GOSTR, ¿Qué son los dispositivos médicos de Clase I y los dispositivos médicos de Clase II?

• GOST R EN 14254-2010 Dispositivos médicos para diagnóstico in vitro. Recipientes de un solo uso para la recogida de muestras, distintas de la sangre, de seres humanos

AENOR, ¿Qué son los dispositivos médicos de Clase I y los dispositivos médicos de Clase II?

• UNE-EN 14254:2004 Productos sanitarios para diagnóstico in vitro: recipientes de un solo uso para la recogida de muestras de seres humanos, distintas de la sangre.

Association Francaise de Normalisation, ¿Qué son los dispositivos médicos de Clase I y los dispositivos médicos de Clase II?

• NF EN ISO 6717:2021 Productos sanitarios para diagnóstico in vitro - Recipientes de un solo uso para la recogida de muestras de origen humano distintas de la sangre

EU/EC - European Union/Commission Legislative Documents, ¿Qué son los dispositivos médicos de Clase I y los dispositivos médicos de Clase II?
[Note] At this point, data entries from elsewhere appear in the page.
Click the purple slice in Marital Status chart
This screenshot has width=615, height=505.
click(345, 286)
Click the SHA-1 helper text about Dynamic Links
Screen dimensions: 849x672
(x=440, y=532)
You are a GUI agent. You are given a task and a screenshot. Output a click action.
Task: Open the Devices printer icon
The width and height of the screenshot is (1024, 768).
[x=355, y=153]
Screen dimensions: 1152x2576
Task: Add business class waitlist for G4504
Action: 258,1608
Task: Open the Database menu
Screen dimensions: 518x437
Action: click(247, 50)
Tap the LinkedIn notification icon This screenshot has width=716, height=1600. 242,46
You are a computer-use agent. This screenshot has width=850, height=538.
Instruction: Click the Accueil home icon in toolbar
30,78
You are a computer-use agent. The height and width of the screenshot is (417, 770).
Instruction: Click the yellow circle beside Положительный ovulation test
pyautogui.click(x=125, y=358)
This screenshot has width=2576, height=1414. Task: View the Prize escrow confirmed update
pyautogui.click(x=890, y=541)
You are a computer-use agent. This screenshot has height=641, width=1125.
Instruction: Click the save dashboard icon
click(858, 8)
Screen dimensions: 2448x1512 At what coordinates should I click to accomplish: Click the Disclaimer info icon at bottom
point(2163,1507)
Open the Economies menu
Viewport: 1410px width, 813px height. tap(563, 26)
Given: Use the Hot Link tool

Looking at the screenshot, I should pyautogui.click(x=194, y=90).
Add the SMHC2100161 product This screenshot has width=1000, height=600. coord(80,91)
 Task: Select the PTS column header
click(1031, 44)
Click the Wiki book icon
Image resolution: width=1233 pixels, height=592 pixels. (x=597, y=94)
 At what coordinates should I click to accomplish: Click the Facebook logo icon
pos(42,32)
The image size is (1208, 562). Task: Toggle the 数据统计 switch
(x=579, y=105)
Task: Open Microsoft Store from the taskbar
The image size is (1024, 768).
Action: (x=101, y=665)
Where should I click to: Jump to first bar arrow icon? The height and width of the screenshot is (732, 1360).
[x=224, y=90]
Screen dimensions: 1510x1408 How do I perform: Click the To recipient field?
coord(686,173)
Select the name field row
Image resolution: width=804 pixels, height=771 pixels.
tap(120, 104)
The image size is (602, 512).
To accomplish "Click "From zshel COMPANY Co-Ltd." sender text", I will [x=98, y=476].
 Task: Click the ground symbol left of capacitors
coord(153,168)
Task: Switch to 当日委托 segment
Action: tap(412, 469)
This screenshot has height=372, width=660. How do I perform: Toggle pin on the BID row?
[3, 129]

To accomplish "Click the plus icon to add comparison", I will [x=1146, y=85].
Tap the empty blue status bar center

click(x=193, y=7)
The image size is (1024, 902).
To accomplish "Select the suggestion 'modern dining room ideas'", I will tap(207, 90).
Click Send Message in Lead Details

• EU 2017/2185-2017 REGLAMENTO DE EJECUCIÓN (UE) 2017/2185 DE LA COMISIÓN sobre la lista de códigos y tipos de productos correspondientes a efectos de especificar el alcance de la designación como organismos notificados en el ámbito de los productos sanitarios en virtud del Reglamento (UE) 2017/745 de la E

Otros:   ¿Qué es un dispositivo médico de Clase 1?, ¿Qué son los dispositivos médicos de Clase I y los dispositivos médicos de Clase II?, ¿Qué es un dispositivo médico de Clase I?.